In quegli anni la parola impresa aveva un significato solo. Si trattava di un’attività economica più o meno grande, che poteva operare in un settore o nell’altro, e la maggior parte di noi ci avrebbe cercato un impiego, alcuni altri invece avrebbero provato a mettere in piedi la propria, di impresa, con tutte le difficoltà del caso. Ma con difficoltà che, messe in conto, si sarebbero potute anche affrontare. Il clima era buono, le possibilità c’erano.
Oggi invece il significato della parola impresa, per i giovani e anche per i meno giovani, è quello più comune, quello suggerito dalla frase “fare un’impresa”. Soprattutto se il tema di cui si parla è il mondo del lavoro. Sembra infatti un’impresa trovare occupazione, figurarsi provare in proprio, mettendo in gioco le proprie intuizioni, il proprio talento e le proprie competenze. Sembra una partita persa in partenza, e l’impresa non la si tenta neanche. Il clima pesantissimo della recessione ormai pluriennale non solo ci fa stentare ogni giorno, ma toglie anche ogni prospettiva di futuro.
E naturalmente le cose, messe così, non possono andare. Impresa, che vuol dire lavoro, deve tornare nell’ambito dell’economia, e lasciare quello degli sforzi di Ercole, perché tanto non ce li possiamo permettere. Come si fa? La Regione, soggetto in questo senso decisivo, deve saper lavorare in maniera corretta e proficua sui bandi europei, affiancando risorse internazionali e nazionali per creare nuove occasioni di sviluppo e di formazione. Perché il lavoro parte dal saper fare il lavoro stesso, e saper fare il lavoro stesso poggia sulle competenze acquisite con la formazione, sia che si sia giovanissimi sia che non lo si sia più e si debba ripartire. Inoltre un compito che la Regione può e deve assumersi è quello di un ragionamento ampio sull’accesso al credito, con forme di compartecipazione che partano da una valutazione seria delle progettualità.
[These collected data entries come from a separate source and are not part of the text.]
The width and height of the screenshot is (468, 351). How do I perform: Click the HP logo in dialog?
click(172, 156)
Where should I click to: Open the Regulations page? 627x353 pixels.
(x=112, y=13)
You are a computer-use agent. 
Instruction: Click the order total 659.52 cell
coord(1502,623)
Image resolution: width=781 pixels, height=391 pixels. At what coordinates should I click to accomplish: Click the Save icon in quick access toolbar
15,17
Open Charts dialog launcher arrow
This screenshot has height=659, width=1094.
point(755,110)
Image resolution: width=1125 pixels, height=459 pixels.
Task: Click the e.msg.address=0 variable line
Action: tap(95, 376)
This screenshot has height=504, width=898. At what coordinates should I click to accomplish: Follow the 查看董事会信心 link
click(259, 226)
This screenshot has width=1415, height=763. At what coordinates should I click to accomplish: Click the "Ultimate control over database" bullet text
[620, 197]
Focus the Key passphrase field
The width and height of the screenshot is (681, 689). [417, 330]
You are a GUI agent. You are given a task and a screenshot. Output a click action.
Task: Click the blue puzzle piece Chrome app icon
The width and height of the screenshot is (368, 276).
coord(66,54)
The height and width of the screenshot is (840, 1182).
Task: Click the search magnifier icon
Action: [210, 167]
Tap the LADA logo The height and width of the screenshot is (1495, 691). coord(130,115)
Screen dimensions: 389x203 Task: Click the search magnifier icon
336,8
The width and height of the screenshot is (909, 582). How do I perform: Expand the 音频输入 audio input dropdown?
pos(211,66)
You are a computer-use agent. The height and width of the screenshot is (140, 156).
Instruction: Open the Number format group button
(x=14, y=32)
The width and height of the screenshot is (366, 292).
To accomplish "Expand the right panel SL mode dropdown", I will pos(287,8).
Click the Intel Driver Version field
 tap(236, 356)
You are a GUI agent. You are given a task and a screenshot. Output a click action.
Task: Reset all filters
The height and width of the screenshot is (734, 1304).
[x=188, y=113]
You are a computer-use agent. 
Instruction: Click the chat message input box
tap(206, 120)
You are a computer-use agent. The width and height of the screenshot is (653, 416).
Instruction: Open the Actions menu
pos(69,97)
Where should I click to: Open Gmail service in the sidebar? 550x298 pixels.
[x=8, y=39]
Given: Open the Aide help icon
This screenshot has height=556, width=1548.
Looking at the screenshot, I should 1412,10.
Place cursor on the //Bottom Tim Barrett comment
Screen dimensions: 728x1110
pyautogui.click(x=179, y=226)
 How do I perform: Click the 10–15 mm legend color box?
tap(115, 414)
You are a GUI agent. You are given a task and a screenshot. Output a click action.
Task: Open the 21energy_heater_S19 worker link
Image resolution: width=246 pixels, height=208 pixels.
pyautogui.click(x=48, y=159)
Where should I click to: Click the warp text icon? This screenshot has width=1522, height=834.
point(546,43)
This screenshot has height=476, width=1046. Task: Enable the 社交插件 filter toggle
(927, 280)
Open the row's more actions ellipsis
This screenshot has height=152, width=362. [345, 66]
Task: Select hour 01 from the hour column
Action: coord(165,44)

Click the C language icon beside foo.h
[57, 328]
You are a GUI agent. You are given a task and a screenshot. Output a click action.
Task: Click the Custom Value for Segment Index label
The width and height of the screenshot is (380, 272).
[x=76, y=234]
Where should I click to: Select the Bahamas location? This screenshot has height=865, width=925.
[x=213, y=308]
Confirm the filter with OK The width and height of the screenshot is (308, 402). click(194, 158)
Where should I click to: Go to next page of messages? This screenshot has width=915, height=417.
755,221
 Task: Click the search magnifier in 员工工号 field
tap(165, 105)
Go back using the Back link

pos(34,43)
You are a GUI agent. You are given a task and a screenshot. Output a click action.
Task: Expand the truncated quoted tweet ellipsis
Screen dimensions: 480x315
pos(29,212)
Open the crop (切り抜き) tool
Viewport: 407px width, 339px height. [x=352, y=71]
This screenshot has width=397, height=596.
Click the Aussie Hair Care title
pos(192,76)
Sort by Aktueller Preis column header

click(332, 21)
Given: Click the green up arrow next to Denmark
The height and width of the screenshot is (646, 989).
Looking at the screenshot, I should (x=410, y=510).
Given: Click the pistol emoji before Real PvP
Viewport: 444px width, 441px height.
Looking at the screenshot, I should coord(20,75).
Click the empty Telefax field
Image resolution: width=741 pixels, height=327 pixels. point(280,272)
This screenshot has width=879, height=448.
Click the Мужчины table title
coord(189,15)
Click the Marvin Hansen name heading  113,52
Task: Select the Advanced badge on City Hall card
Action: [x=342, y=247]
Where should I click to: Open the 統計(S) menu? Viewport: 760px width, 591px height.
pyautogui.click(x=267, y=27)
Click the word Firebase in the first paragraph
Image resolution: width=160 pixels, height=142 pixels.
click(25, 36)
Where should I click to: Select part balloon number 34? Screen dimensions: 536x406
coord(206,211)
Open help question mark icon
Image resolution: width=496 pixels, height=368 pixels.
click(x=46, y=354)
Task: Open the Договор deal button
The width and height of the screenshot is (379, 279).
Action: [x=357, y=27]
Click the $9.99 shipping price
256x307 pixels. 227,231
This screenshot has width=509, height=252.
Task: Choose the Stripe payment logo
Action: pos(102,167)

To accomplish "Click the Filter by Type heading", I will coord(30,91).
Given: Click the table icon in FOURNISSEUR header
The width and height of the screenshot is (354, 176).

E ancora, la Regione deve garantire bandi di finanziamento che si basino su regole chiare e su commissioni di giudizio che si esprimono in maniera cristallina.
Impresa, in Regione Lombardia, deve quindi essere una cosa: il trasformatore delle energie potenziali nella concretezza di una realizzazione che si fa occupazione. Le energie ci sono, spetta alla politica, per una volta, fare l’impresa. Di far fare impresa e favorire l’occupazione. Ripartendo, finalmente.